To validate the proposed approach, we experimented it on a conference complex alignment benchmarkFootnote 9,Footnote 10 for ontology merging, which has been constructed within the framework of the OAEI. This data set contains 57 correspondences made on five owl ontologies. Following the evaluation process presented in [5], we have taken into account only the alignments that exist in the complex data set and we ignored the alignment of simple data set. We assume that if our system is able to find the correct match between a proposed list, we consider that the entire proposed list is correct. This decision is justified by the fact that our system was designed to support end-users by presenting a list of possible matches. We compared our matching results with the results of three state-of-the-art systems that were mentioned in [5]: Our system clearly outperforms the others on this benchmark, with a precision value equals to O.89 and recall value equals to 0.69 compared to 0.83, and 0.13 for the best state-of-the-art system. Many reasons can explain our result: (i) the cosine similarity between classes is much smaller, as a consequence this match gets discarded than the threshold (cosine similarity (‘chair main’, ‘demo chair’ = 0)). (ii) Our system is not designed to test hierarchical relations between two leaf nodes. This type of relationship must pass through the structural information to calculate the radius and, thus, infer the relationship. (iii) Based on Eq. 1, our system can assign equivalence relation instead of hierarchical relation because the threshold of the difference of radius between two classes is smaller than 0.1.

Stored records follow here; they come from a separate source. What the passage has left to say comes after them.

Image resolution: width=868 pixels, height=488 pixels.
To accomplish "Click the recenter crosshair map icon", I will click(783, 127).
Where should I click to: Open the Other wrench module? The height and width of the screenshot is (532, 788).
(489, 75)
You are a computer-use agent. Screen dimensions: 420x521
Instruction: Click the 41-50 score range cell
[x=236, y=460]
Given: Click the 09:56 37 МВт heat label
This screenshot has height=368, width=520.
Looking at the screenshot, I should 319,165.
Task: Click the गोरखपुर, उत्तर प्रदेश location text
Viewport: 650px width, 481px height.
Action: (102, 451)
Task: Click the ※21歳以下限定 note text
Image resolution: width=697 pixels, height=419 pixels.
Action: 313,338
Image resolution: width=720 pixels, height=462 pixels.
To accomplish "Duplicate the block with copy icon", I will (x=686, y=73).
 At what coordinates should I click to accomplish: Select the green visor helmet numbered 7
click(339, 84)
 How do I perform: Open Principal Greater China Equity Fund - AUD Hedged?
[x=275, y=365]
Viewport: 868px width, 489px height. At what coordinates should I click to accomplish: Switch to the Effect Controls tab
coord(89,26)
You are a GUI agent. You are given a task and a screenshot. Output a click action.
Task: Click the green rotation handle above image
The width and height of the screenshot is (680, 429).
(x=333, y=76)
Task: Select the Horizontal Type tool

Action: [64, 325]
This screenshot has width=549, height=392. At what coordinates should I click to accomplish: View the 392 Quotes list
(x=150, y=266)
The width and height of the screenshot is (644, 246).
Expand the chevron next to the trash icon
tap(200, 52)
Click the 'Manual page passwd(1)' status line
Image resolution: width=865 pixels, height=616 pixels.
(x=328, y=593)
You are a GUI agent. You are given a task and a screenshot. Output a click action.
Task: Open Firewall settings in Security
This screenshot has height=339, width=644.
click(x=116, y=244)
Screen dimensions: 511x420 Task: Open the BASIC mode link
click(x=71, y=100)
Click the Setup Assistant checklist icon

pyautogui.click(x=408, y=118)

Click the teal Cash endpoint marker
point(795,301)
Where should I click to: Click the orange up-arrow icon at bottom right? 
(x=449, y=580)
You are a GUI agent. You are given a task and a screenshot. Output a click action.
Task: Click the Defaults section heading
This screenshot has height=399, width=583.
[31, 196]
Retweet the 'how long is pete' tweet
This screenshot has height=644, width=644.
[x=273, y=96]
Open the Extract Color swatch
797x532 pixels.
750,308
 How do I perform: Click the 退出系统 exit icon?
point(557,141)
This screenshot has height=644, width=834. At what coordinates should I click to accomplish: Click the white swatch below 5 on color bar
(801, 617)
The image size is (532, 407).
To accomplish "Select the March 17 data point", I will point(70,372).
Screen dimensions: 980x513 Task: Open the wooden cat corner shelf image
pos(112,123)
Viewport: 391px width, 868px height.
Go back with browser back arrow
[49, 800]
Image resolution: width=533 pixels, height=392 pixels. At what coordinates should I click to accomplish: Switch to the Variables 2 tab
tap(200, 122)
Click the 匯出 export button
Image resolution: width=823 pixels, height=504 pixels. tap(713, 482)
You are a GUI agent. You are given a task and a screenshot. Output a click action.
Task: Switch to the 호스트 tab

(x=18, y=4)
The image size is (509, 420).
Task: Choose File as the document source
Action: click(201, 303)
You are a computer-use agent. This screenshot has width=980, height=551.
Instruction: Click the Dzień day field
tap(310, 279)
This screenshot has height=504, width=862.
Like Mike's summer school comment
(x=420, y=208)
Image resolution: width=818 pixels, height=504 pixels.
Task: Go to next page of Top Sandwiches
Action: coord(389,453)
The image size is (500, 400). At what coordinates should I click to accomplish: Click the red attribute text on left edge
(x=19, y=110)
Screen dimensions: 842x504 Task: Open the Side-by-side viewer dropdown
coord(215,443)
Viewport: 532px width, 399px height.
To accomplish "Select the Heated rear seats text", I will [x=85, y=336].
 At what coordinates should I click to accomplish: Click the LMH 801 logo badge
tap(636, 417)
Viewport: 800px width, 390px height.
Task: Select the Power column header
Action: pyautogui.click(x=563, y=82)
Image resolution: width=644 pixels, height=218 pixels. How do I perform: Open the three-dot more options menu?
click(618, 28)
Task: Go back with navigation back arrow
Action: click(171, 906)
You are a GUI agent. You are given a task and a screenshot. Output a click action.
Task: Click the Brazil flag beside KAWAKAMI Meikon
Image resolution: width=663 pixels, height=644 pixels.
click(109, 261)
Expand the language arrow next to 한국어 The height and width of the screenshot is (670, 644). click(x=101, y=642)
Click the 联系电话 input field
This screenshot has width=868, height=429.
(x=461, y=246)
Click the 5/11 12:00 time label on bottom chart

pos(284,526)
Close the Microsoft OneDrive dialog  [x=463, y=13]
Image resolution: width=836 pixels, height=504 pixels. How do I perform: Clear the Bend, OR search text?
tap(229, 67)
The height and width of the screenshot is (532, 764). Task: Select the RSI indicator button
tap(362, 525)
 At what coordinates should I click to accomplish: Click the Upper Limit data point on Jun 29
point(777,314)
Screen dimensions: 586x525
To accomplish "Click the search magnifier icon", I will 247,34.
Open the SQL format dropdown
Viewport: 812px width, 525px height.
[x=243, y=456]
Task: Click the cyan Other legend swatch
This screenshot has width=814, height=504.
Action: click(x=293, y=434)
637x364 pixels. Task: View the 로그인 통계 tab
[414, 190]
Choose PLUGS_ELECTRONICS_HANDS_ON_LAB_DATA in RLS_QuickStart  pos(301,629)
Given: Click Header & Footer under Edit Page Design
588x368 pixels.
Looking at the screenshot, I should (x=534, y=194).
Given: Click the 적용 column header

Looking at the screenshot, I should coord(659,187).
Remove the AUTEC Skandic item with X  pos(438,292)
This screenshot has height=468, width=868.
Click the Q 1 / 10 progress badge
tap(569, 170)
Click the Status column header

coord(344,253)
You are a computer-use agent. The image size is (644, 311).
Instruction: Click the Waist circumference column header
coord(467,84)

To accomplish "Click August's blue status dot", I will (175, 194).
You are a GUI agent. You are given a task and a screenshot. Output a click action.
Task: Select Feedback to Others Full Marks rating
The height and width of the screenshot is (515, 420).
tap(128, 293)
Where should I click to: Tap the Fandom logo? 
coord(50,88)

4.2 Experiments on the Silex Use Case

The second data set used in this evaluation is the vocabularies gathered for the Silex use case in the CS field: we tried to match (i) ESCO (160 concepts to represent occupations) to Cigref (42 concepts), (ii) ESCO to ROME (117 concepts), (iii) NAF to kompass (574 concepts) and (iv) NAF to Silex activity domains (14 concepts). A gold standard of each matching case was provided by an expert in the Silex company. Depending on the vocabularies to be aligned, the precision value ranges between (i) 0.71 and 0.8 for the closeMatch relation, (ii) 0.7 and 0.83 for the narrowMatch relation and (iii) 0.73 and 1 for the broadMatch relation. On the other hand, the recall value ranges between (i) 0.6 and 0.95 for the closeMatch relation, (ii) 0.69 and 1 for the narrowMatch relation and (iii) 0.68 and 1 for the broadMatch relation. For example, the ROME concept “computer developer” is stated to be broader than the ESCO concept of “Applications programmers” which is in broad relation with the ESCO concept of “Usability designer”, “System programmer”, “System developer”.

5 Conclusion

In this paper, we reported the results of a novel ontology alignment method, capable of distinguishing between equivalence and hierarchical relationships. Our first challenge was to answer on the real-world use case encountered by the Silex company. These results show that the proposed approach to ontology alignment based on a vector representation of the concepts to be matched is promising. As future work, we aim at defining a specific set of pre-trained word vectors that best covers the Silex B2B use case. We also aim at performing an empirical study to define the optimal threshold for radius difference.